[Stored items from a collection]
Segment Open
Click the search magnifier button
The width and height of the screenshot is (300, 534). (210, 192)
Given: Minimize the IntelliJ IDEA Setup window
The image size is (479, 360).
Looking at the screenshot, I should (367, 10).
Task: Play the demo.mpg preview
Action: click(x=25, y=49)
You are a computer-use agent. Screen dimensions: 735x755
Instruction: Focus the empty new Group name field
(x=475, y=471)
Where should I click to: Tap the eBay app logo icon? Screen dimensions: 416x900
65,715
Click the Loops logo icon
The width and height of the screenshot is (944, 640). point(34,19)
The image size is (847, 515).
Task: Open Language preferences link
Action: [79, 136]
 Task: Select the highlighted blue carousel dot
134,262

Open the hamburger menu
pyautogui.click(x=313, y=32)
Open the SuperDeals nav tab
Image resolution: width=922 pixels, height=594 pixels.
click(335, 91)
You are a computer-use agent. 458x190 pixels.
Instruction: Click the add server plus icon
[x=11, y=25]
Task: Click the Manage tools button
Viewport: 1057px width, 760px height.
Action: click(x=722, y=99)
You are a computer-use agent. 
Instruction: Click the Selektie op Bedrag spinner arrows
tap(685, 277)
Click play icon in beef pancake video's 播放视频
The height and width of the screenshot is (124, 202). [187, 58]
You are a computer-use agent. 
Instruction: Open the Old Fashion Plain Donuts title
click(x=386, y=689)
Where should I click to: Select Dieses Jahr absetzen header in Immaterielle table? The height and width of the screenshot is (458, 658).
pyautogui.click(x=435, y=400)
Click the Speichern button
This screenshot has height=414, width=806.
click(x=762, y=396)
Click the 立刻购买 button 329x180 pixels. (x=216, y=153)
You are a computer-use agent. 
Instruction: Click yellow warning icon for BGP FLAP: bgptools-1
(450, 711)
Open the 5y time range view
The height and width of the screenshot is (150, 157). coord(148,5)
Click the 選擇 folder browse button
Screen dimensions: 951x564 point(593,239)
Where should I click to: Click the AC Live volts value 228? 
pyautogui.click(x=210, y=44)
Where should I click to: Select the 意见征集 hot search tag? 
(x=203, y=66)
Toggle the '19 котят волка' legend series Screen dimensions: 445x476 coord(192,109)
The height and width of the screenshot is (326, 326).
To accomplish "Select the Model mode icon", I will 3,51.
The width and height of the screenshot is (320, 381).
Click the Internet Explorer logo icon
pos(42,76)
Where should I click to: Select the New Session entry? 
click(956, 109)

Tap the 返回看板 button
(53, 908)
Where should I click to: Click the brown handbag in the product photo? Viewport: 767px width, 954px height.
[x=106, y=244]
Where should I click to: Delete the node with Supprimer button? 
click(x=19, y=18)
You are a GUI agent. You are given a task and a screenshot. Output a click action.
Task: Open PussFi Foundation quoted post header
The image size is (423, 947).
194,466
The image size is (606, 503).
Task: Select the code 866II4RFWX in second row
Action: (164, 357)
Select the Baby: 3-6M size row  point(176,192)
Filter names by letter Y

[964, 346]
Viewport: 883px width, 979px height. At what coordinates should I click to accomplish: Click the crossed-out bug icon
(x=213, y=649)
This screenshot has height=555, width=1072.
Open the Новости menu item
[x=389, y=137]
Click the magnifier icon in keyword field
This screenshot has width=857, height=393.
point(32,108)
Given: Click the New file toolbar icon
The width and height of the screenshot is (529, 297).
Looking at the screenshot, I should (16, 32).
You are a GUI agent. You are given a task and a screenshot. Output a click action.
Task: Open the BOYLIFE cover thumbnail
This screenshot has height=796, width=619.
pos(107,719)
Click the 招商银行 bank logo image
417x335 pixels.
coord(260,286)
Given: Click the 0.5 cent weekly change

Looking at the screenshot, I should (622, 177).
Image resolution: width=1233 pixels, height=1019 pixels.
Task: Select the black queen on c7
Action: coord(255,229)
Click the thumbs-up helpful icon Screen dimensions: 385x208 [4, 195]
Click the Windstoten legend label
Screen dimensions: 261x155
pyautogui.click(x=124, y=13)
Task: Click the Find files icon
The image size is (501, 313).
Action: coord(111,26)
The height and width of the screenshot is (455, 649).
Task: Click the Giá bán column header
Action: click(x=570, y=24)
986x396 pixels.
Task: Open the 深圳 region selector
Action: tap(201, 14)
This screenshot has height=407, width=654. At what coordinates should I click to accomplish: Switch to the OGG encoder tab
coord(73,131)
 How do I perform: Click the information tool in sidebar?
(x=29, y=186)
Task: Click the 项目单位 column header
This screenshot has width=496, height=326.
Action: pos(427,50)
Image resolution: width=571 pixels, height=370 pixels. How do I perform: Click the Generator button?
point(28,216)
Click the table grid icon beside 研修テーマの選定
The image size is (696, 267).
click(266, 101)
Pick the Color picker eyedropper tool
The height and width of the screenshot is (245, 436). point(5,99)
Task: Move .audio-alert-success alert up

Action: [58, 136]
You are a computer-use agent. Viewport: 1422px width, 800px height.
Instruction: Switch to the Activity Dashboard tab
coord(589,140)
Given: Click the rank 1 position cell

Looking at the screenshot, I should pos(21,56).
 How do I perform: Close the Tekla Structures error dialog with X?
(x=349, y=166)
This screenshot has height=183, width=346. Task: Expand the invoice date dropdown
Segment Closed
▶ TASK ITEM
Print all the data exactly as shown above.

▶ REPLY
Click the search magnifier button
The width and height of the screenshot is (300, 534). (210, 192)
Given: Minimize the IntelliJ IDEA Setup window
The image size is (479, 360).
Looking at the screenshot, I should (367, 10).
Task: Play the demo.mpg preview
Action: click(x=25, y=49)
You are a computer-use agent. Screen dimensions: 735x755
Instruction: Focus the empty new Group name field
(x=475, y=471)
Where should I click to: Tap the eBay app logo icon? Screen dimensions: 416x900
65,715
Click the Loops logo icon
The width and height of the screenshot is (944, 640). point(34,19)
The image size is (847, 515).
Task: Open Language preferences link
Action: [79, 136]
 Task: Select the highlighted blue carousel dot
134,262

Open the hamburger menu
pyautogui.click(x=313, y=32)
Open the SuperDeals nav tab
Image resolution: width=922 pixels, height=594 pixels.
click(335, 91)
You are a computer-use agent. 458x190 pixels.
Instruction: Click the add server plus icon
[x=11, y=25]
Task: Click the Manage tools button
Viewport: 1057px width, 760px height.
Action: click(x=722, y=99)
You are a computer-use agent. 
Instruction: Click the Selektie op Bedrag spinner arrows
tap(685, 277)
Click play icon in beef pancake video's 播放视频
The height and width of the screenshot is (124, 202). [187, 58]
You are a computer-use agent. 
Instruction: Open the Old Fashion Plain Donuts title
click(x=386, y=689)
Where should I click to: Select Dieses Jahr absetzen header in Immaterielle table? The height and width of the screenshot is (458, 658).
pyautogui.click(x=435, y=400)
Click the Speichern button
This screenshot has height=414, width=806.
click(x=762, y=396)
Click the 立刻购买 button 329x180 pixels. (x=216, y=153)
You are a computer-use agent. 
Instruction: Click yellow warning icon for BGP FLAP: bgptools-1
(450, 711)
Open the 5y time range view
The height and width of the screenshot is (150, 157). coord(148,5)
Click the 選擇 folder browse button
Screen dimensions: 951x564 point(593,239)
Where should I click to: Click the AC Live volts value 228? 
pyautogui.click(x=210, y=44)
Where should I click to: Select the 意见征集 hot search tag? 
(x=203, y=66)
Toggle the '19 котят волка' legend series Screen dimensions: 445x476 coord(192,109)
The height and width of the screenshot is (326, 326).
To accomplish "Select the Model mode icon", I will 3,51.
The width and height of the screenshot is (320, 381).
Click the Internet Explorer logo icon
pos(42,76)
Where should I click to: Select the New Session entry? 
click(956, 109)

Tap the 返回看板 button
(53, 908)
Where should I click to: Click the brown handbag in the product photo? Viewport: 767px width, 954px height.
[x=106, y=244]
Where should I click to: Delete the node with Supprimer button? 
click(x=19, y=18)
You are a GUI agent. You are given a task and a screenshot. Output a click action.
Task: Open PussFi Foundation quoted post header
The image size is (423, 947).
194,466
The image size is (606, 503).
Task: Select the code 866II4RFWX in second row
Action: (164, 357)
Select the Baby: 3-6M size row  point(176,192)
Filter names by letter Y

[964, 346]
Viewport: 883px width, 979px height. At what coordinates should I click to accomplish: Click the crossed-out bug icon
(x=213, y=649)
This screenshot has height=555, width=1072.
Open the Новости menu item
[x=389, y=137]
Click the magnifier icon in keyword field
This screenshot has width=857, height=393.
point(32,108)
Given: Click the New file toolbar icon
The width and height of the screenshot is (529, 297).
Looking at the screenshot, I should (16, 32).
You are a GUI agent. You are given a task and a screenshot. Output a click action.
Task: Open the BOYLIFE cover thumbnail
This screenshot has height=796, width=619.
pos(107,719)
Click the 招商银行 bank logo image
417x335 pixels.
coord(260,286)
Given: Click the 0.5 cent weekly change

Looking at the screenshot, I should (622, 177).
Image resolution: width=1233 pixels, height=1019 pixels.
Task: Select the black queen on c7
Action: coord(255,229)
Click the thumbs-up helpful icon Screen dimensions: 385x208 [4, 195]
Click the Windstoten legend label
Screen dimensions: 261x155
pyautogui.click(x=124, y=13)
Task: Click the Find files icon
The image size is (501, 313).
Action: coord(111,26)
The height and width of the screenshot is (455, 649).
Task: Click the Giá bán column header
Action: click(x=570, y=24)
986x396 pixels.
Task: Open the 深圳 region selector
Action: tap(201, 14)
This screenshot has height=407, width=654. At what coordinates should I click to accomplish: Switch to the OGG encoder tab
coord(73,131)
 How do I perform: Click the information tool in sidebar?
(x=29, y=186)
Task: Click the 项目单位 column header
This screenshot has width=496, height=326.
Action: pos(427,50)
Image resolution: width=571 pixels, height=370 pixels. How do I perform: Click the Generator button?
point(28,216)
Click the table grid icon beside 研修テーマの選定
The image size is (696, 267).
click(266, 101)
Pick the Color picker eyedropper tool
The height and width of the screenshot is (245, 436). point(5,99)
Task: Move .audio-alert-success alert up

Action: [58, 136]
You are a computer-use agent. Viewport: 1422px width, 800px height.
Instruction: Switch to the Activity Dashboard tab
coord(589,140)
Given: Click the rank 1 position cell

Looking at the screenshot, I should pos(21,56).
 How do I perform: Close the Tekla Structures error dialog with X?
(x=349, y=166)
This screenshot has height=183, width=346. Task: Expand the invoice date dropdown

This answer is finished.